Though further research on microplastics and human health is needed, these studies already have the potential to draw attention to the global plastic crisis. “If you tell people more facts surrounding microplastics in the ocean, they don’t seem perturbed by it,” says lead author Kieran Cox, a marine biology PhD candidate at Canada’s University of Victoria. “But if you tell them there’s a small piece of plastic in their food, they’re really connected to that.”
Avoiding food wrapped in plastic can reduce your exposure to microplastics. Also, try to limit your consumption of food and beverages packaged in cans. Many are lined with a plastic-based epoxy resin — including many listed as bisphenol A (BPA) free. And don’t microwave food in plastic containers, particularly if it will be fed to children.
A mountain of evidence indicates that the hormone-mimicking chemicals in plasticizers such as BPA and di(2-ethylhexyl) phthalate (DEHP) can harm human health.
“The problem is these chemicals, aptly called obesogens, have the potential to make us sick and fat,” explains Sara Gottfried, MD. “They stimulate hormones that can increase appetite and reduce metabolism — a dangerous one-two punch when it comes to weight gain.”

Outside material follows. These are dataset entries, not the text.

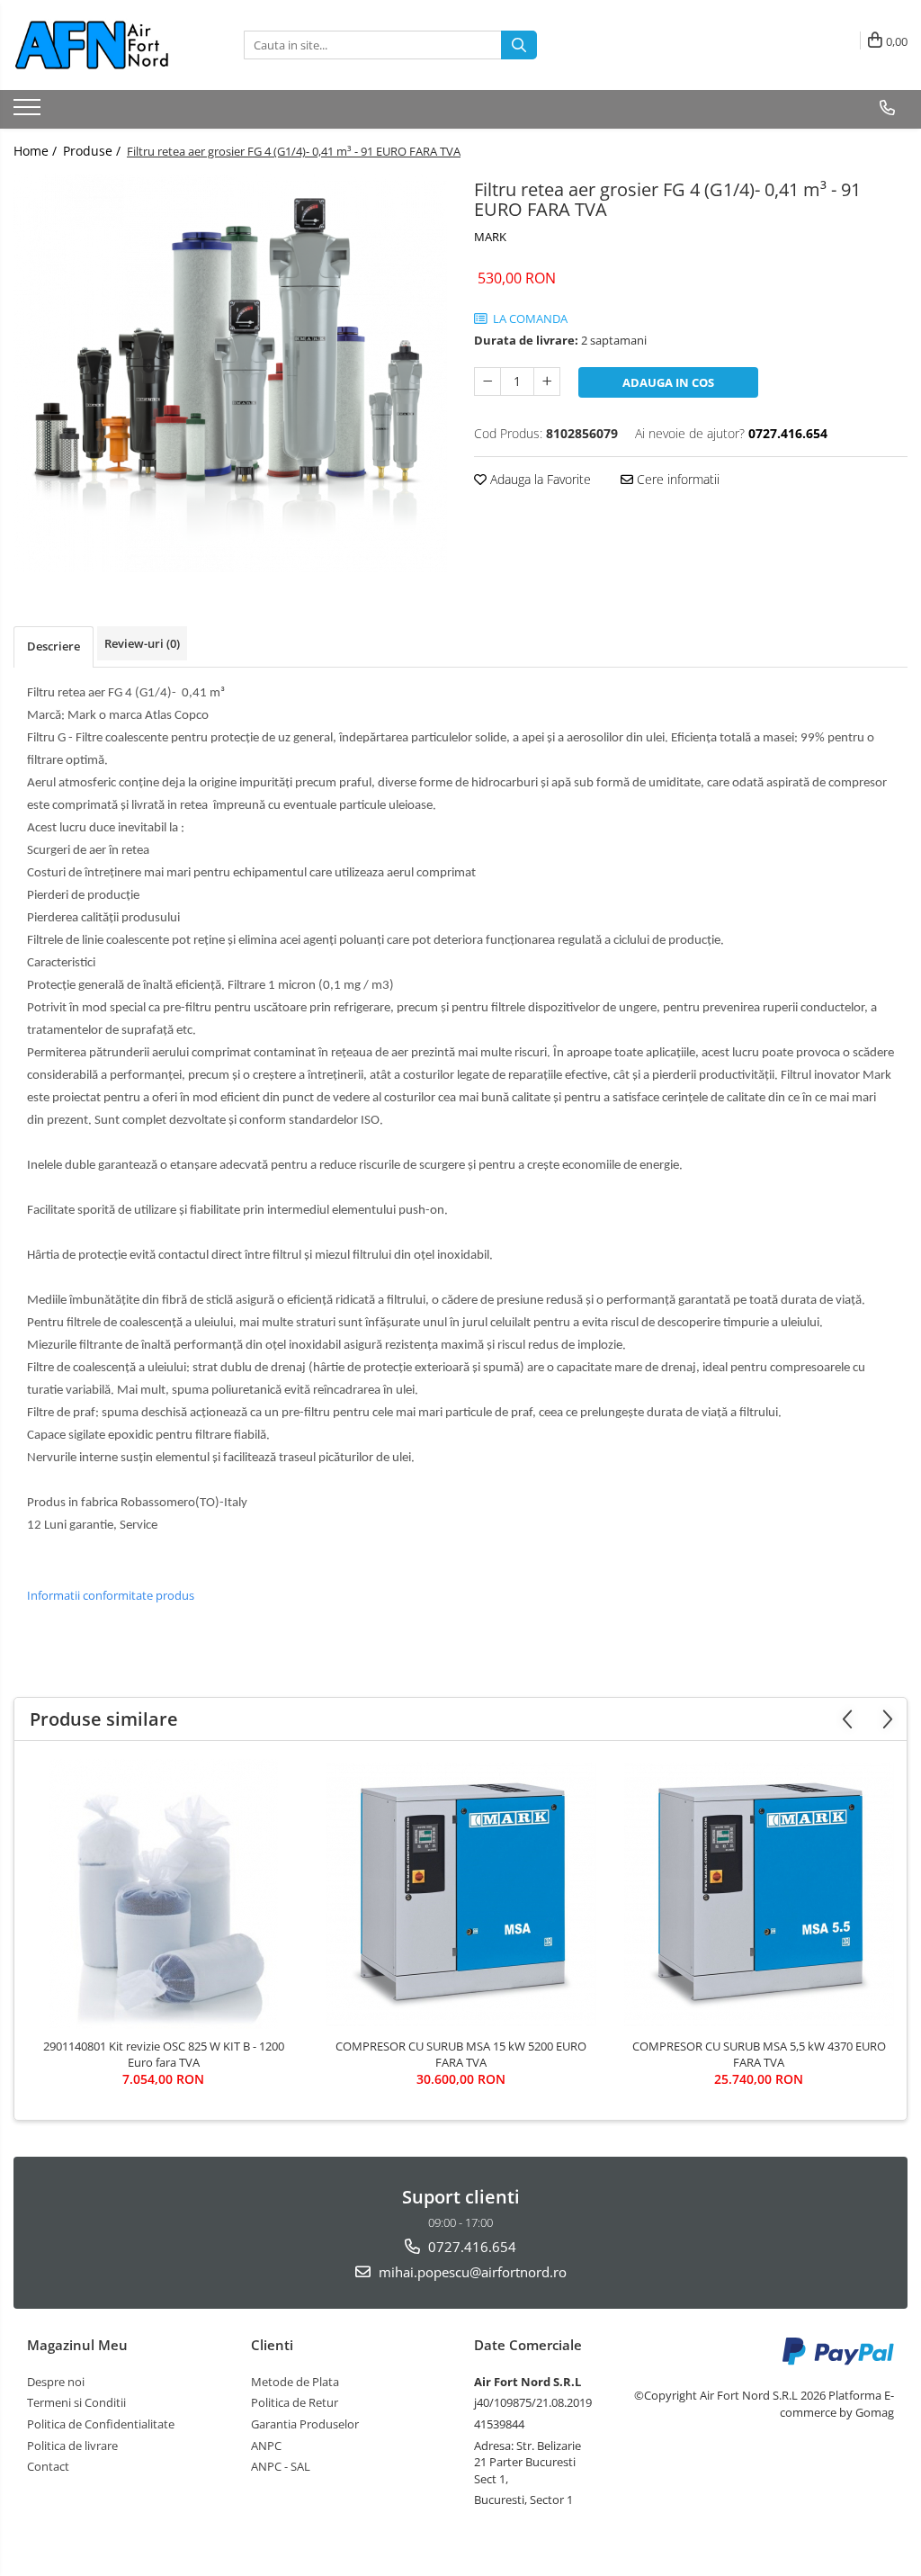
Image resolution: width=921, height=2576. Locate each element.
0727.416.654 (470, 2247)
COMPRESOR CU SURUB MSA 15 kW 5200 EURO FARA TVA (460, 2054)
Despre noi (56, 2382)
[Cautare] (519, 45)
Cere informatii (676, 479)
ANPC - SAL (280, 2466)
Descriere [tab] (53, 646)
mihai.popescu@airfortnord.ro (471, 2272)
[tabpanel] (230, 373)
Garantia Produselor (305, 2424)
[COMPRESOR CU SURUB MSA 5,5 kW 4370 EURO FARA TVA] (759, 1894)
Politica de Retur (294, 2402)
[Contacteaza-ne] (887, 108)
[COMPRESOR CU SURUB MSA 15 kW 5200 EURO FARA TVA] (461, 1894)
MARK (490, 237)
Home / (36, 150)
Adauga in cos (668, 382)
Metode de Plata (295, 2382)
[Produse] (29, 112)
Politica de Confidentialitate (100, 2424)
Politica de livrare (72, 2445)
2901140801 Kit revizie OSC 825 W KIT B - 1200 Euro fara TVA (163, 2054)
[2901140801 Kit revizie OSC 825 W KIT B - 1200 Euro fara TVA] (164, 1894)
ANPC (266, 2445)
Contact (48, 2466)
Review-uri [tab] (142, 643)
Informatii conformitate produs (110, 1595)
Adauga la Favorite (539, 479)
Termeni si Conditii (76, 2402)
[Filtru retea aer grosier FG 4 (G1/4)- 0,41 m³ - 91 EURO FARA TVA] (230, 373)
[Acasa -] (103, 44)
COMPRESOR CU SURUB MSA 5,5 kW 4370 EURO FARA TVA (759, 2054)
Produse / (93, 150)
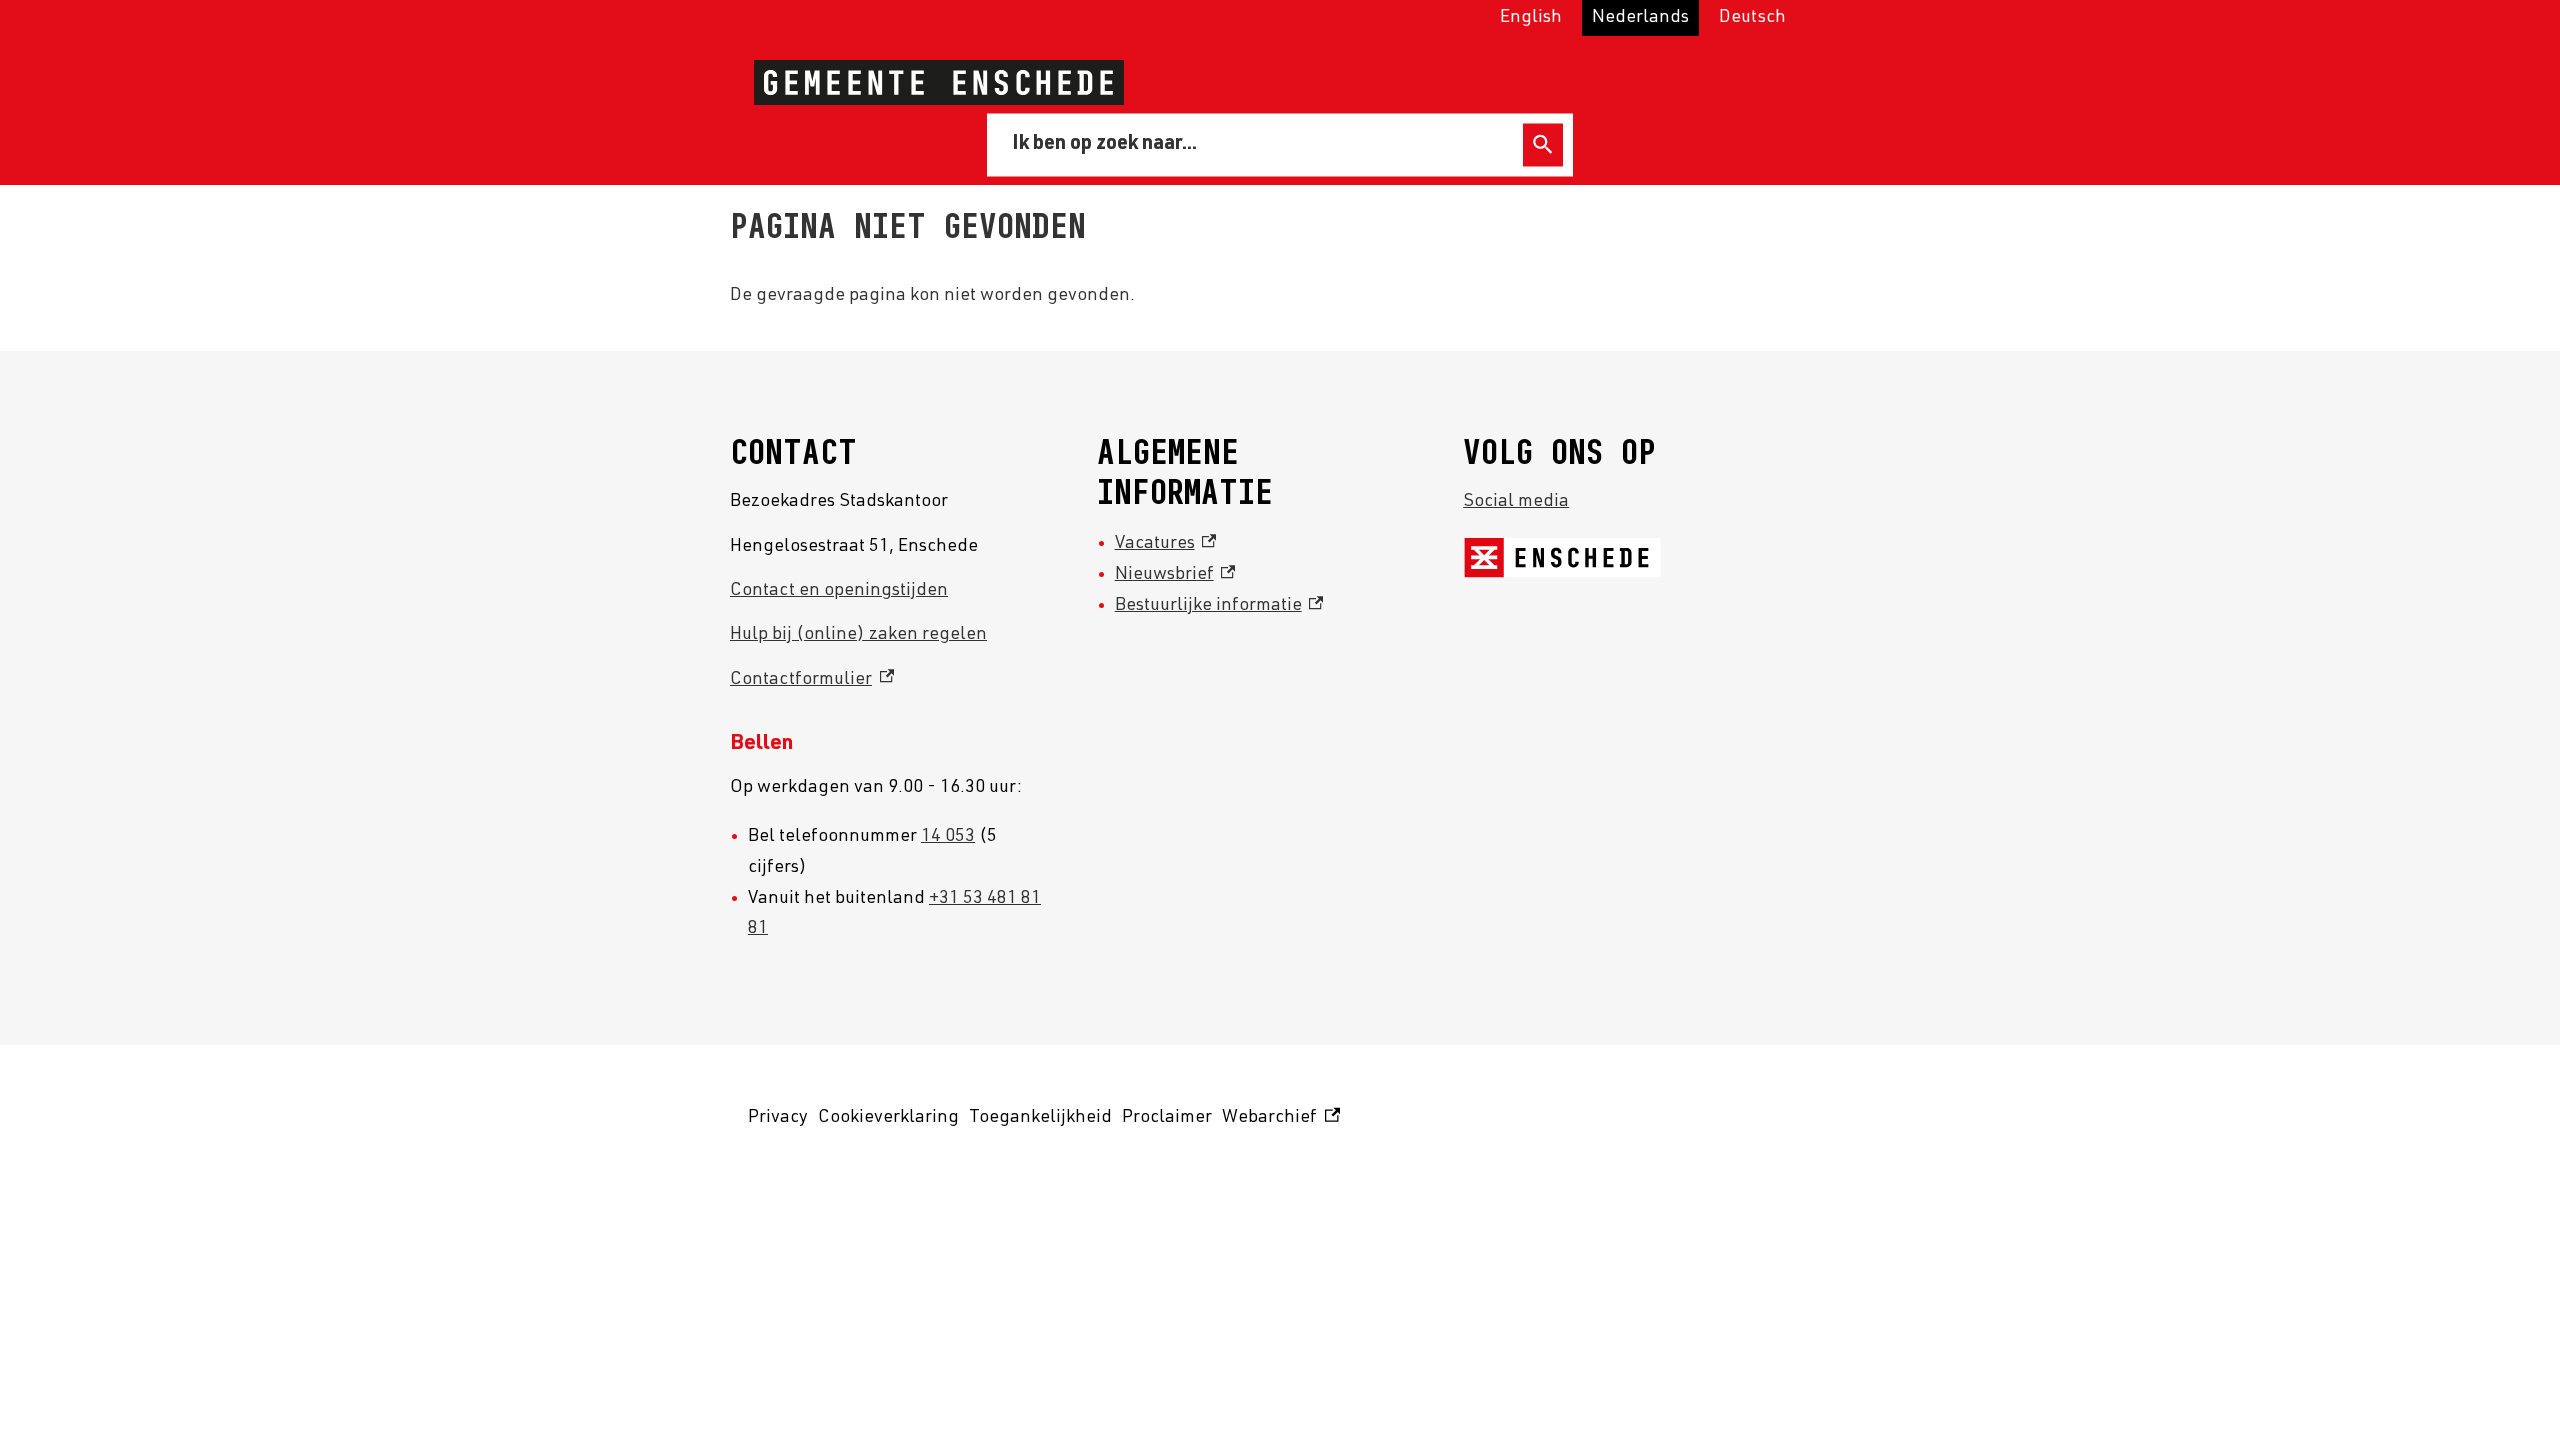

“Moreover, these chemicals can also increase the number and size of fat cells,” she adds. “They can predispose you to weight gain and present a serious barrier when it comes to weight loss.”
Chemical additives disrupt the endocrine system in several ways: They mimic reproductive hormones like estrogen and androgen, as well as those produced in the thyroid, potentially leading to overstimulation. They can bind to receptors within cells, blocking normal signal channels; and they can interfere with the body’s production and regulation of natural hormones.
“When we say ‘endocrine disrupter,’ we’re talking about a disruption in the signaling pathways that are fundamental to life,” explains functional-medicine practitioner Robert Rountree, MD.
Particularly troubling is the ability of endocrine disruptors to change the genes of developing fetuses and newborns. They’ve been shown to turn precursor cells into fat cells, which can leave a lasting effect.
“There’s compelling data showing that the more bisphenol A in your system the more you’re prone to diabetes and obesity,” Rountree says. “And right now we’ve got an obesity and type 2 diabetes epidemic in young kids.”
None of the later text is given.